I seek clarification, but INZ simply repeats that Abdiwali “does not appear to currently be liable for deportation under any section of the Act”.
So what about Article 33? INZ had already concluded back in October, in documents seen by Stuff, that Abdiwali had, “it appears … committed a particularly serious crime”.
There’s also the matter of the fraud allegations over the immigration documents.
Professor Kris Gledhill from AUT law school can’t comment on Abdiwali’s specific case, but says “the legal provisions are fairly complex for a decent reason: people who have refugee status are invariably subject to significant risks if deported and so it is necessary to have processes in place to make sure that the right decision is to deport”.
He says on the question of false information, “there’s a complexity if the false information was not provided by the relevant person because they were a child and so they cannot properly be blamed for that”.
Gledhill says the criminal convictions can also lead to deportation, but again there are restrictions.

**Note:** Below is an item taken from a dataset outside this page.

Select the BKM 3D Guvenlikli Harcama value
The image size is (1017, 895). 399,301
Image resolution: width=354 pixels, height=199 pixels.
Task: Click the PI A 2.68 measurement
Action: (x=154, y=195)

“Article 33 requires that there is a danger to the community. If someone doesn’t meet the test for an ESO, or wasn’t sentenced to preventive detention for their offending, there might be an argument that this dangerousness test isn’t met.
“In any event, there has to be a process followed with the decision being made and the person offered the right to appeal.”
To the survivor of his second sexual violation, the process should be cleaner and faster.
She’s careful with her wording and stresses she does not want people to use his case to generalise about refugees.
But, still dealing with PTSD from her attack, she finds the current dead end difficult to understand.
“I’ve seen lots of people deported for much less.
‘It’s in everybody’s interests — it’s in New Zealand’s interests — that he’s gone.”
After all, aside from Immigration, it’s a long list of government departments that have had to deal with Abdiwali: Police, Justice, Corrections, MSD, at an inestimable cost.
In the video call, I ask Ahmed what she wants for Abdiwali now.
“She wishes for me to be back at home with my loved ones … and have a decent life, and eat meals together, and have a happy life.”
Part of the reason refugee status was granted in the first place was because he was deemed unsafe in Somalia. Is he safe there now?
“She said where we are is very peaceful. They’re willing to have me back at home,” Abdiwali translates.
Can they afford to pay to get him there, since, having spent so much time in custody, he has no money himself?
He won’t put that question to her.
“I don’t want my family back home to run around, whatever they got, for me to have that. They should not be in that position.”
As our conversation draws to a close Ahmed’s tone changes, as if she’s forgotten I”m there.
“You’re an adult person now,” she says to him, brow furrowed. “You need to get yourself together.”
But on Friday Abdiwali video-called Stuff to say that after testing positive for drugs again he’d reappeared in court, and had been unable to access the drug counselling successive judges have recommended.
“I’m trying to make the right journey for me to go back home. I’m trying to make the right steps with Immigration.
“But I can’t get the help that I need. I feel like giving up.”